TESTO FORNITO:

La corsa per fare una legge "anti Peppino Englaro" è finita, ma non è finito lo "spirito" che l'ha animata: gli italiani hanno veramente "sofferto" pensando a Eluana, e io sono sicuro che veramente Berlusconi sia stato malissimo pensando a quella povera ragazza in stato vegetativo, e al pensiero che l'interruzione dell'alimentazione forzata l'avrebbe fatta spegnere come un piccolo animale abbandonato. Leggete Bossi oggi su Repubblica: "chi non l'ha provato non può capire". Ed è lo stesso Bossi che ha imposto l'emendamento che costringerà migliaia di clandestini a morire senza cure mediche. Ma "i clandestini" sono un'entità astratta anche se li vediamo tutti i giorni, anche se lavorano per noi, puliscono i culi dei nostri nonni e anche i nostri bagni, portano fuori il cane e l'immondizia, riparano i nostri impianti elettrici e ristrutturano le nostre case, ci procurano la coca e certi servizi sessuali particolari, cucinano nei nostri ristoranti e mangiamo il pane e la pizza fatti da loro. Ma continuano a essere invisibili. Invece Eluana è presente nella sua sofferenza di fronte agli occhi degli italiani, anche se non l'abbiamo (per fortuna e grazie al buon senso del padre) mai vista. Eluana, non so se vi siete resi conto, è un nome, un flatus vocis attorno al quale ci siamo stretti addolorati.

DATI DA ANALIZZARE:
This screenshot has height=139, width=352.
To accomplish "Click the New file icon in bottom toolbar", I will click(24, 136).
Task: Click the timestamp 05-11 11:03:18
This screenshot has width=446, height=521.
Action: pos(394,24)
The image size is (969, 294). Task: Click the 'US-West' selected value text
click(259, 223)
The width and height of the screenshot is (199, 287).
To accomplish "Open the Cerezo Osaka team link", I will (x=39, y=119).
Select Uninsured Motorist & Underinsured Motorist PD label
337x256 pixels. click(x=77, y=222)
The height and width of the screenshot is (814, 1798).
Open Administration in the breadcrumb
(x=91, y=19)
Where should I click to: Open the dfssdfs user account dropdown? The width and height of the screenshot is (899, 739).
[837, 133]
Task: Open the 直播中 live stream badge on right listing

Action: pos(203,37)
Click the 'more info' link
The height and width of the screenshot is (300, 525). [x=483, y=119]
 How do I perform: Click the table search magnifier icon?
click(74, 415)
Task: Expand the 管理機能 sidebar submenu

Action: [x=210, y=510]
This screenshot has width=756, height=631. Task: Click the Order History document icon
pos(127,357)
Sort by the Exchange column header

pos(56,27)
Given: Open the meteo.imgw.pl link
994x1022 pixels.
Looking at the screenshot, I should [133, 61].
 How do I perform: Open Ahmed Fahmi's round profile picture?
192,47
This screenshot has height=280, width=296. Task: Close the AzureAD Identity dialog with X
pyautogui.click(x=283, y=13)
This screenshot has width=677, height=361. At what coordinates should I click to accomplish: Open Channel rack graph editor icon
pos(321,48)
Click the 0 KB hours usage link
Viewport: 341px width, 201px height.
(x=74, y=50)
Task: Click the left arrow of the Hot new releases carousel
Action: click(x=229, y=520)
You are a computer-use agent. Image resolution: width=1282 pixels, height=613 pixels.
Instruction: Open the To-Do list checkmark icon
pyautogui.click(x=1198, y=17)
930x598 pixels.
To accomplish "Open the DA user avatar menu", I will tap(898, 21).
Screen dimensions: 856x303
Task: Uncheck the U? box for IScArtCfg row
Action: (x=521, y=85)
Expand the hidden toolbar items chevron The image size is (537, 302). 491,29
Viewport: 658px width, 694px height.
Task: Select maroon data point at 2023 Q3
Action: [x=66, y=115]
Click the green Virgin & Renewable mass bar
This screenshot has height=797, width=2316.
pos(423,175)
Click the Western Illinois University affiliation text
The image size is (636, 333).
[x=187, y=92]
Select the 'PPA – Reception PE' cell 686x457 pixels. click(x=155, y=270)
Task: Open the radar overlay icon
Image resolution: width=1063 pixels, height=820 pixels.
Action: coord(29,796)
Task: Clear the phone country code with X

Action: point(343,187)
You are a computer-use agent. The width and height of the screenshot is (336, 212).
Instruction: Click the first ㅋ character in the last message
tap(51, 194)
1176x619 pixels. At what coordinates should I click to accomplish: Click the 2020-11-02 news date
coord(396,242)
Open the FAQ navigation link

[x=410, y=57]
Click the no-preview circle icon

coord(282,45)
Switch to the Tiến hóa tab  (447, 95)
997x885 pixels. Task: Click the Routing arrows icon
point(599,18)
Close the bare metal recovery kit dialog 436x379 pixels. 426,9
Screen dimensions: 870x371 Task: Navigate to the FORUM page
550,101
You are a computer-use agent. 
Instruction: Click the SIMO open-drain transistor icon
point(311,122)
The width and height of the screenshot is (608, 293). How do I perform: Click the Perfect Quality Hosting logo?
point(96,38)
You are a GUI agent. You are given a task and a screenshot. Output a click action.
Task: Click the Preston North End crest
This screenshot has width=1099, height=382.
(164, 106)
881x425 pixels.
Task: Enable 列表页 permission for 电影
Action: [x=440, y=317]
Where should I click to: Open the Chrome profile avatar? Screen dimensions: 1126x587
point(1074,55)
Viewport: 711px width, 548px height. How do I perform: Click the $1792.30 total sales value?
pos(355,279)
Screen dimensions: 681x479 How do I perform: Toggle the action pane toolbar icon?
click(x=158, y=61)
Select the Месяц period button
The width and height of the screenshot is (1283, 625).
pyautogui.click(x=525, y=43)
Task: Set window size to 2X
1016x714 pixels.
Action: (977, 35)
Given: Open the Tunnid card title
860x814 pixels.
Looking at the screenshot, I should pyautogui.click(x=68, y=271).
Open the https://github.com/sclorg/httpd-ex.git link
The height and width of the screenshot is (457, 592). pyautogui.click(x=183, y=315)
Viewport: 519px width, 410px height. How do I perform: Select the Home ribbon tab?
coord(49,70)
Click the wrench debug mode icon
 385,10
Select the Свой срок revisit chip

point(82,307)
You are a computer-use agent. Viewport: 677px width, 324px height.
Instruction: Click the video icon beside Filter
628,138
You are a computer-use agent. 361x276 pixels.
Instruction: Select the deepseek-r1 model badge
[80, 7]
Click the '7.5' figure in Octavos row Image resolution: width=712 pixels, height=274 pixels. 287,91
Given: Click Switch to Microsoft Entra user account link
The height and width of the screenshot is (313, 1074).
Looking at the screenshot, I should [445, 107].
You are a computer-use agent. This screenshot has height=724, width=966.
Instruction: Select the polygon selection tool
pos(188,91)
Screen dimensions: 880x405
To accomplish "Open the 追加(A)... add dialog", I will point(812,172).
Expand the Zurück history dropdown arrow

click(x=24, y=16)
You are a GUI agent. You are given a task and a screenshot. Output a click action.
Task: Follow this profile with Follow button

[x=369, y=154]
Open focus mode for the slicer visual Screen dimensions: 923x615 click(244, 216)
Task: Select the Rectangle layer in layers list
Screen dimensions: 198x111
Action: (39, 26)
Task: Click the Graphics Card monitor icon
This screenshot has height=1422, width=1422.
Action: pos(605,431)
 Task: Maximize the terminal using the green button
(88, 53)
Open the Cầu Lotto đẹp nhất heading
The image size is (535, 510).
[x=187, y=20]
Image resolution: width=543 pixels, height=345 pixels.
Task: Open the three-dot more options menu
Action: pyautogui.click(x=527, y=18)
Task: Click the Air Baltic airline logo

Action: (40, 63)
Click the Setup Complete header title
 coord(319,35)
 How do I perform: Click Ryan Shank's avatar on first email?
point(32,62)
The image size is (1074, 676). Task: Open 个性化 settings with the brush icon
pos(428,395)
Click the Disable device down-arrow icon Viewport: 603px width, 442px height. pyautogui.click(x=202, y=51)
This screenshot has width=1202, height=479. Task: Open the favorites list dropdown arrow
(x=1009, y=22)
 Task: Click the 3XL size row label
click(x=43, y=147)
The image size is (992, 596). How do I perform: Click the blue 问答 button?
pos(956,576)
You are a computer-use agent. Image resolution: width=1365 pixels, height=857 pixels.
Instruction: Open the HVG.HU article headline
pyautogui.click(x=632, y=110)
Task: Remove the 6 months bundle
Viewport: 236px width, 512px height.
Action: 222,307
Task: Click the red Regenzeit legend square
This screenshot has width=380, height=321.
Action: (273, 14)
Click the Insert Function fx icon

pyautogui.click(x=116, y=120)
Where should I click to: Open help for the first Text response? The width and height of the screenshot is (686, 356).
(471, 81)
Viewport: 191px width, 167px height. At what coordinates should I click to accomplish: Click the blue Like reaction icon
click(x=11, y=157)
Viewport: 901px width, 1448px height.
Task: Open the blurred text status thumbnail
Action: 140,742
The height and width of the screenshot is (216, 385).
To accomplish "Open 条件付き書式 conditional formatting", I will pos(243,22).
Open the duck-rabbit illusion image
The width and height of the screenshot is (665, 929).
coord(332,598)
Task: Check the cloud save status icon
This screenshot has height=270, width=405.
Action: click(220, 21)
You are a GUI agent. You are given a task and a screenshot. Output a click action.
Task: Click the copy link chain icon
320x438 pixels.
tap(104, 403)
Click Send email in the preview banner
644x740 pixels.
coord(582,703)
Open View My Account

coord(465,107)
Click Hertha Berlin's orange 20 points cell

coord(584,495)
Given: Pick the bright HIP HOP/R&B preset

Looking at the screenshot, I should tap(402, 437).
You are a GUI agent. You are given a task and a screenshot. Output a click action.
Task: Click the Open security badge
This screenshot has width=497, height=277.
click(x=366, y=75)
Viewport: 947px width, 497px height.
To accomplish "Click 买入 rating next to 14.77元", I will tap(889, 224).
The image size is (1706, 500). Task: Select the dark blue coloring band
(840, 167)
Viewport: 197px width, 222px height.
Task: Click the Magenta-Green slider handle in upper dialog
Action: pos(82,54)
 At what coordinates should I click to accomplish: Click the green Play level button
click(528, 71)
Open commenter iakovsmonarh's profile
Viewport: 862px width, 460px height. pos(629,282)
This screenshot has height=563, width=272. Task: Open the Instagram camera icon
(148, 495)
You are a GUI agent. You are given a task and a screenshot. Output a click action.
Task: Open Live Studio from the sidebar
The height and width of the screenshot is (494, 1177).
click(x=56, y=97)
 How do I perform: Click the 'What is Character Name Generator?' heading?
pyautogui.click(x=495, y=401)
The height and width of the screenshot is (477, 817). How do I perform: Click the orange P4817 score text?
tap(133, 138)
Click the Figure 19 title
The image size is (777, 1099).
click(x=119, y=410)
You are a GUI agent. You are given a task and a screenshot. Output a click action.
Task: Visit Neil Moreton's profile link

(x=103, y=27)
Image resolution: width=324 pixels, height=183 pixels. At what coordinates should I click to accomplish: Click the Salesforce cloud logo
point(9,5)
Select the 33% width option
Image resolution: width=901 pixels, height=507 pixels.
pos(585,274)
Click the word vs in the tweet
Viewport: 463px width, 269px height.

COMPITI:
**a.** Nel testo su Eluana, quale emendamento avrebbe imposto Bossi?
**b.** Scrivi il seguito del testo su Eluana a partire dalla sua ultima frase.

RISPOSTE PER NUMERO:
**a.** L'emendamento che costringerà migliaia di clandestini a morire senza cure mediche.

**b.**
Come era successo con Alfredino Rampi, esattamente allo stesso modo, con Berlusconi a fare la parte che allora fu di Sandro Pertini. Perché Eluana è FIGLIA, com'era Alfredino, mentre i "clandestini" non sono un cazzo, per dire le cose come stanno.
Siamo italiani perché abbiamo bisogno di un "rapporto umano", non siamo in grado di pensare per principi astratti (cure mediche, assistenza, diritti, doveri) e abbiamo invece bisogno di incarnare tutto nella rete di quel che conosciamo, altrimenti qualunque cosa sia ci resta sostanzialmente incomprensibile e soprattutto moralmente irrilevante. Se si tratta di Alfredino o di Eluana, del loro essere "figli", allora il cuore ci si inonda, ci sentiamo stroncati da questo amore infinito (perfino "duri" come Umberto Bossi e Giuliano Ferrara, che hanno sempre fatto del pelo sullo stomaco la loro principale arma politica, perfino loro, capite?) e reagiamo. Notate ancora il carattere nazionale: non abbiamo fatto qualcosa per chiudere i pozzi artesiani italiani, no. Ma ci abbiamo ficcato dentro un nano e sondini e telecamere e presidenti piangenti non appena si è presentata l'emergenza Alfredino. E non abbiamo fatto una legge con calma quando la Cassazione ha dato ragione al papà di Eluana, più di un anno fa. No, abbiamo scatenato l'inferno legale cinque giorni prima che morisse, ci siamo inventati il disegno di legge sotto l'urgenza della tragedia, l'unica cosa che ci faccia smuovere il nostro culo di pietra. Una legge da discutere con la massima urgenza, ma ovviamente non il sabato e la domenica, ci dovesse andare di traverso il Campionato di calcio.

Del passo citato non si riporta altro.